If you wear bifocals, you might want to position your monitor lower to allow you to view it through the lower section of your glasses. Prescription computer glasses are set for the distance from your eyes to the monitor. This eliminates tilting your head back to see the screen through the lower half of your bifocals.

Additional Recommendations

  • Get adequate aerobic and weight-bearing exercise. Adults are also encouraged to reduce the amount of their sedentary voluntary or recreational time. The CDC recommends adults achieve at least 150 to 300 minutes of moderate-intensity aerobic activity, like brisk walking or water aerobics, each week. Adults also need muscle-strengthening activity, like lifting weights or doing push-ups, at least two days each week. In addition to making you feel better, function better, and sleep better, following these activity guidelines can reduce risk of many health problems, including obesity, Type 2 diabetes and heart disease.

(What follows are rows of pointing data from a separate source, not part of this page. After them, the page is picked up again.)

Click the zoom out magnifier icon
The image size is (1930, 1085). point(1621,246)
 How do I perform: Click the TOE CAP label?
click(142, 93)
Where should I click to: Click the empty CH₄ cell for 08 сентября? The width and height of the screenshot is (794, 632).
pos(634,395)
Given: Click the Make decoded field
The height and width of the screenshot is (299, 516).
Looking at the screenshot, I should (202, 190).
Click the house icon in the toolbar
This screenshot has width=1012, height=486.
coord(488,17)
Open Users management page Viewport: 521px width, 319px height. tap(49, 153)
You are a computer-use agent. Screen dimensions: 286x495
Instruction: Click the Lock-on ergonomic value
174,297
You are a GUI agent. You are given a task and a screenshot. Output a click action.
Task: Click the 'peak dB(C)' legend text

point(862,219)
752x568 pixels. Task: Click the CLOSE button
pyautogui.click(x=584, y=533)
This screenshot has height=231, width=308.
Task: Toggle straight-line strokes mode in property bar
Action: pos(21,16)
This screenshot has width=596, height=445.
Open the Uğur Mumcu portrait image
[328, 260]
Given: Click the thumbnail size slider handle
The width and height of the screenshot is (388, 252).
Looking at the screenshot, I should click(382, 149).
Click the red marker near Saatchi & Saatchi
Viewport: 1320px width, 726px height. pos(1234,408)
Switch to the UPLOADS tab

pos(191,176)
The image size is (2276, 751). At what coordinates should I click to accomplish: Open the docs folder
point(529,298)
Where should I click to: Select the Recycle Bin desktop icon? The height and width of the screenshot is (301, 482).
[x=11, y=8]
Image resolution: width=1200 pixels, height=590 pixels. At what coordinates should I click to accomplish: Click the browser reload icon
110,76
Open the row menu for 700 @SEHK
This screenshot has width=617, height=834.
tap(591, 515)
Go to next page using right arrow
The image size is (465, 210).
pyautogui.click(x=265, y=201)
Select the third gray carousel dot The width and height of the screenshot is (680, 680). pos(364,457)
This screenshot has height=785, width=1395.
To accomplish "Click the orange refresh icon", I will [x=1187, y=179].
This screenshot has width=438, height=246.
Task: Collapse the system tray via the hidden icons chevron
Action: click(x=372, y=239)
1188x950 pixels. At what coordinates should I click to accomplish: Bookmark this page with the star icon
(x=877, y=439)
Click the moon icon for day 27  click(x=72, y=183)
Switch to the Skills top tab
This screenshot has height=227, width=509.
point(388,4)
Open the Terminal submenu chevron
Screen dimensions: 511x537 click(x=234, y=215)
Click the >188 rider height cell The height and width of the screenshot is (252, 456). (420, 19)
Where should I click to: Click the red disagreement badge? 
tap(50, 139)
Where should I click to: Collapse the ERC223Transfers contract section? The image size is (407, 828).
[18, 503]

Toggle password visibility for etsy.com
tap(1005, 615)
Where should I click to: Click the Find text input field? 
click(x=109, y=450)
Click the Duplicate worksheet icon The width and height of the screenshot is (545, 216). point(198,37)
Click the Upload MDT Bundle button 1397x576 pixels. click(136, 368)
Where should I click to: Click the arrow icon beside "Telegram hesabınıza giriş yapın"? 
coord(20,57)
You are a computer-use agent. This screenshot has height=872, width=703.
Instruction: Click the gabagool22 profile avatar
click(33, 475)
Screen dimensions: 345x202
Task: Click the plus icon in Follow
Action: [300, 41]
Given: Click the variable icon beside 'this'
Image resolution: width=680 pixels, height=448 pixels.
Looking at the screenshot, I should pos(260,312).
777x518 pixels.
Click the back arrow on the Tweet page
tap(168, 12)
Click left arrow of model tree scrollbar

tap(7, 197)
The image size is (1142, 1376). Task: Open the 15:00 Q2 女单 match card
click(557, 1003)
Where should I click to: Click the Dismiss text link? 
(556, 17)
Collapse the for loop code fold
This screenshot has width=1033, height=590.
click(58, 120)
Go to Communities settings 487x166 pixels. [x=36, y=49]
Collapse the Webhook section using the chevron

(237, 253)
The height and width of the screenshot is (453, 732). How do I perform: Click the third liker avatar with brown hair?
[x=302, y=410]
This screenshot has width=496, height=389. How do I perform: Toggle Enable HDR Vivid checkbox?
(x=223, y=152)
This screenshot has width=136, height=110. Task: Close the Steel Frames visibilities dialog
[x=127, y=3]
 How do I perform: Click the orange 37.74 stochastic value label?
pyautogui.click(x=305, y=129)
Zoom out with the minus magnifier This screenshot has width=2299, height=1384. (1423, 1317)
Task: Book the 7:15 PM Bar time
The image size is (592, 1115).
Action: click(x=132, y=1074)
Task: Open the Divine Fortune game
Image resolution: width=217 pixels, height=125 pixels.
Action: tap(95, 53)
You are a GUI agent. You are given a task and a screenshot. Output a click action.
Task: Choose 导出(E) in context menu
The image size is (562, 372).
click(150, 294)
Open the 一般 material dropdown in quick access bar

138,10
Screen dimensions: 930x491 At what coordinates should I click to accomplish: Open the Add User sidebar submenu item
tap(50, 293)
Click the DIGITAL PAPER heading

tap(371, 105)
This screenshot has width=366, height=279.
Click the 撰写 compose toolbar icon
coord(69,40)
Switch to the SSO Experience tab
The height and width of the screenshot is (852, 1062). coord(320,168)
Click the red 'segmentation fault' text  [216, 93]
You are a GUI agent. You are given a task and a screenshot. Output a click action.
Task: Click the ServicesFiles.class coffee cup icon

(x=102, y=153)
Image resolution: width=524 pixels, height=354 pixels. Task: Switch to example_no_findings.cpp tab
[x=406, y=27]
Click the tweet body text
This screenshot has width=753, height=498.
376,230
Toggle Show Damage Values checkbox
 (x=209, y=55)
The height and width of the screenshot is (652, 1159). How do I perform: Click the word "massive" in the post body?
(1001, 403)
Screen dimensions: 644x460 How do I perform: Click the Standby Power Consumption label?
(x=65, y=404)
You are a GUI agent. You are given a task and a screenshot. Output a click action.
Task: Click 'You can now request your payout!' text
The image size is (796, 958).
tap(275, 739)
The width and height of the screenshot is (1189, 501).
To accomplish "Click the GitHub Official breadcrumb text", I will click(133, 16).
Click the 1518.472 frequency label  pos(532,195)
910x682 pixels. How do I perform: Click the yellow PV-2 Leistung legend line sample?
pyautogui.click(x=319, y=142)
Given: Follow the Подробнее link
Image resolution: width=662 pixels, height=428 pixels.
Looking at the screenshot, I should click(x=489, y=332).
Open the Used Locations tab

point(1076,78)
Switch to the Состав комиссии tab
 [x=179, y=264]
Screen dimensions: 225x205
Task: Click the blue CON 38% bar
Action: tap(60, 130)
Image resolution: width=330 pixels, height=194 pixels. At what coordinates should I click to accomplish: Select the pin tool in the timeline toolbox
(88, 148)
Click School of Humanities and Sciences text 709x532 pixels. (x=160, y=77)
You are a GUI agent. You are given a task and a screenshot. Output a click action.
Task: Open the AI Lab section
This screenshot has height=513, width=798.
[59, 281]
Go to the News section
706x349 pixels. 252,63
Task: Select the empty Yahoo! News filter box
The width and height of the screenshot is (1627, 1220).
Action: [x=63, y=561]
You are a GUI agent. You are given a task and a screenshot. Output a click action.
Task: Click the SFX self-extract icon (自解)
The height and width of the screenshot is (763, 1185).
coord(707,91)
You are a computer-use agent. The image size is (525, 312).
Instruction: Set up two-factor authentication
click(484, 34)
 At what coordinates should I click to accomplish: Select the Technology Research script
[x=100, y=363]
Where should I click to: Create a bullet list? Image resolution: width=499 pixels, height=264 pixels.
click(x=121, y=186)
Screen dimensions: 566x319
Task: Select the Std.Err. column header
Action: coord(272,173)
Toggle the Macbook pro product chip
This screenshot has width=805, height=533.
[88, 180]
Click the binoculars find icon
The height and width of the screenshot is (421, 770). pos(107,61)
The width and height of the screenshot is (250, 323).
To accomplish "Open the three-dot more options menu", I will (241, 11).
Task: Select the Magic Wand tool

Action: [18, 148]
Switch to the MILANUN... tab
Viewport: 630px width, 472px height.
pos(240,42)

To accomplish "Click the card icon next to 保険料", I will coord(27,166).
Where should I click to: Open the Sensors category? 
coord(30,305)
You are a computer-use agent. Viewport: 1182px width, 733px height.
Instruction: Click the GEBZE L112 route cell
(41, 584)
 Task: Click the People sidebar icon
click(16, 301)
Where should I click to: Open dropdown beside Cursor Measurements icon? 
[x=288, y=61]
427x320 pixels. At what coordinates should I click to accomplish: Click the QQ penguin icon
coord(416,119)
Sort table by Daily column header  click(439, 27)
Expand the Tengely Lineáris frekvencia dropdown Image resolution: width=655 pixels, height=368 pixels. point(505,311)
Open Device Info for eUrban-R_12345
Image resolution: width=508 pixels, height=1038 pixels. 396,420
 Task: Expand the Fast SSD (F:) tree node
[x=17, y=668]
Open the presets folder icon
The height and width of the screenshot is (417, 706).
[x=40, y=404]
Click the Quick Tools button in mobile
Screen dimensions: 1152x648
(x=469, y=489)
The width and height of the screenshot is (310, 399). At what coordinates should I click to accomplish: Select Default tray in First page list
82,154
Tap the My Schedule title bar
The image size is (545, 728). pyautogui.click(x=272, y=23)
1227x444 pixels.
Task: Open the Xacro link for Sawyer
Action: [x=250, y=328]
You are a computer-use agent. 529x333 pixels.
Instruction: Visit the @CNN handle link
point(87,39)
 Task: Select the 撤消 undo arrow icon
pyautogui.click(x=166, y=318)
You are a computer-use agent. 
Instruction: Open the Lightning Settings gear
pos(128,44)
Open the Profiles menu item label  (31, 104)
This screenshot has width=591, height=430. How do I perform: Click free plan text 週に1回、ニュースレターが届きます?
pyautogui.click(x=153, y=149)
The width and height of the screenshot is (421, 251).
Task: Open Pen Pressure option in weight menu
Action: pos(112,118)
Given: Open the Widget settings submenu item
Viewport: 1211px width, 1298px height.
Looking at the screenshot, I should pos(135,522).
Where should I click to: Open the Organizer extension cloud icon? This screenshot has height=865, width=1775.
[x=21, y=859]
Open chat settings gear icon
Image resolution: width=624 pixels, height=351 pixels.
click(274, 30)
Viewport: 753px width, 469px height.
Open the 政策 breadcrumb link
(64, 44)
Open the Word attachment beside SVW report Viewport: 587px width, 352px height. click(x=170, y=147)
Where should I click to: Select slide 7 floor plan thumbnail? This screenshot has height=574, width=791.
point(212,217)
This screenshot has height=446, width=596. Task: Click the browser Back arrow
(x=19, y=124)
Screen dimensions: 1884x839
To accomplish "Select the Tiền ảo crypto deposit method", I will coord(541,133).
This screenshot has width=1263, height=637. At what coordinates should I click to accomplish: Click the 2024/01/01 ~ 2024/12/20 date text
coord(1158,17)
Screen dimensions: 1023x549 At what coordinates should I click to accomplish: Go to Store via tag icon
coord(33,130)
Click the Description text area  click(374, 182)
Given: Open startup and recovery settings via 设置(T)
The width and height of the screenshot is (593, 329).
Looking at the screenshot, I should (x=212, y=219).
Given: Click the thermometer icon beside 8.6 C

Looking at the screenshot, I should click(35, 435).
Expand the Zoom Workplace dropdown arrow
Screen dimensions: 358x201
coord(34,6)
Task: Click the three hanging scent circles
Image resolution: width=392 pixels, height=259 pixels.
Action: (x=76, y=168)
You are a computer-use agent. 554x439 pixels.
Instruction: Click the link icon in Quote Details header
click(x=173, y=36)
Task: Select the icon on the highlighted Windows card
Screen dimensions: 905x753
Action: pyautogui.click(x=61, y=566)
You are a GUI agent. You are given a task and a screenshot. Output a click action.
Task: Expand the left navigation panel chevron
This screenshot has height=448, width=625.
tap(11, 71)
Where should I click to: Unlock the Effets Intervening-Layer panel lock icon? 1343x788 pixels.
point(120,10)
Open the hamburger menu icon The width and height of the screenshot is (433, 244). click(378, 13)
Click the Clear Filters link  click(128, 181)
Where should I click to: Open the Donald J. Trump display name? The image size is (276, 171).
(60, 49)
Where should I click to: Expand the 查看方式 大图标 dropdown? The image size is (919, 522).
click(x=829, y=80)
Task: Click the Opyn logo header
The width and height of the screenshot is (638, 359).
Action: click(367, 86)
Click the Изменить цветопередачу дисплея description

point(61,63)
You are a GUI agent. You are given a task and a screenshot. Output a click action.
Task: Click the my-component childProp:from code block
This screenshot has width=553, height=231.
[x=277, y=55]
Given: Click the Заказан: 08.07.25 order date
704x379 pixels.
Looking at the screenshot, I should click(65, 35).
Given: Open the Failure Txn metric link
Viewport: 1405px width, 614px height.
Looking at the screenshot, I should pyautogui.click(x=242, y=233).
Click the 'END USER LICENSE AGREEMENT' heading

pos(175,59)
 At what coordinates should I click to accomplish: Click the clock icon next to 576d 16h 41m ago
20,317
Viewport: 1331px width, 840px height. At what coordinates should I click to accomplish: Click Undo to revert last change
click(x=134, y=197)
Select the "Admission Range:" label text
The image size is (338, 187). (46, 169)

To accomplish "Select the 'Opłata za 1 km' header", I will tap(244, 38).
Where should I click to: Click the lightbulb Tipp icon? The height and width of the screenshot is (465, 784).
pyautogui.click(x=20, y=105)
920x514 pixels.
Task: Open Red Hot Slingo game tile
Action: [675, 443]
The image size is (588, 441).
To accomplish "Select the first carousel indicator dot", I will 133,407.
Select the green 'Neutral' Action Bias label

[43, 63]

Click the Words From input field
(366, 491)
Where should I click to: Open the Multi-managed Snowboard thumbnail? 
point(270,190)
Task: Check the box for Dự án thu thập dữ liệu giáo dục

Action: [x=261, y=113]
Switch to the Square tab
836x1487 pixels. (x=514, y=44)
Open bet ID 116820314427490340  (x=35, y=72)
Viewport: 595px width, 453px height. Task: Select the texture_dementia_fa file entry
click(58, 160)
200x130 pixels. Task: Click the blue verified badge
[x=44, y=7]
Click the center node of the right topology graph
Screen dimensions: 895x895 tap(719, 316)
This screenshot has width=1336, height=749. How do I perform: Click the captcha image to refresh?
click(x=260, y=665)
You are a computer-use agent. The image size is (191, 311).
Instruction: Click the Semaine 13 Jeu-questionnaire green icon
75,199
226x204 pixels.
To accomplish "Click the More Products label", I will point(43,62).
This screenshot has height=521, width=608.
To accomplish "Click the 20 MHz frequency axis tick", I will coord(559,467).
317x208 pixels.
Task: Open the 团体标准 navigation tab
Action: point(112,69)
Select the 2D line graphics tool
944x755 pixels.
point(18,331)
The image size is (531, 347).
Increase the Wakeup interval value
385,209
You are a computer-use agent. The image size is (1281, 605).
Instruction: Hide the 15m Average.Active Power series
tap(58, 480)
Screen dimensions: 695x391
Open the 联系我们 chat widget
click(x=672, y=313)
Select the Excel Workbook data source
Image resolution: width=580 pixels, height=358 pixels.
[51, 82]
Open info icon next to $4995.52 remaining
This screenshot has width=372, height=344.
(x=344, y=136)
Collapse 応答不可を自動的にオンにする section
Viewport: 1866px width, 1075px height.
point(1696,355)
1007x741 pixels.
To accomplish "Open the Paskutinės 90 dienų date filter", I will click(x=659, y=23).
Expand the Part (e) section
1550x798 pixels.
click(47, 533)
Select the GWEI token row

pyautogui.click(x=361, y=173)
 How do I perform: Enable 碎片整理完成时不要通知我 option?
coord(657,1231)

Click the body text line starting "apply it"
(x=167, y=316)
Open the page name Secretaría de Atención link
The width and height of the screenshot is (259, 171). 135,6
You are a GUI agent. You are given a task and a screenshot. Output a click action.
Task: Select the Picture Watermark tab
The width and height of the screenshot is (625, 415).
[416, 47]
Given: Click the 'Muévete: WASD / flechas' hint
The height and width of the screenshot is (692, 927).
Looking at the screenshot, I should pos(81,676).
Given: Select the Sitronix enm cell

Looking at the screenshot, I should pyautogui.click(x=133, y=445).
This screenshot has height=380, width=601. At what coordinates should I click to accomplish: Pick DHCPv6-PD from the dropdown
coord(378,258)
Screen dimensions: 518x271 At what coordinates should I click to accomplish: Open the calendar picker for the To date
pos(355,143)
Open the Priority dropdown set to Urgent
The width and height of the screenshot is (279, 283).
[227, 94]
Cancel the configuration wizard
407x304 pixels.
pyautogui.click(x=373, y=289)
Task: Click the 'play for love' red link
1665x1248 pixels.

  • Be mindful of gaming/leisure-time use of computers. Sometimes people have a good setup for their work computer and monitor, but when they switch to the leisure activity of playing video games or using their smart phone, all of the good computer work postures and positioning go out the window. Remember your posture, assess your screen distance, and be aware of the duration you are sitting during these recreational activities. Other recommendations include:
    • Using a stable and supportive seating surface.
    • Trying to hold the controller or phone in a neutral wrist position.
    • Standing up, stretching, and taking regular breaks to change position and rest your eyes.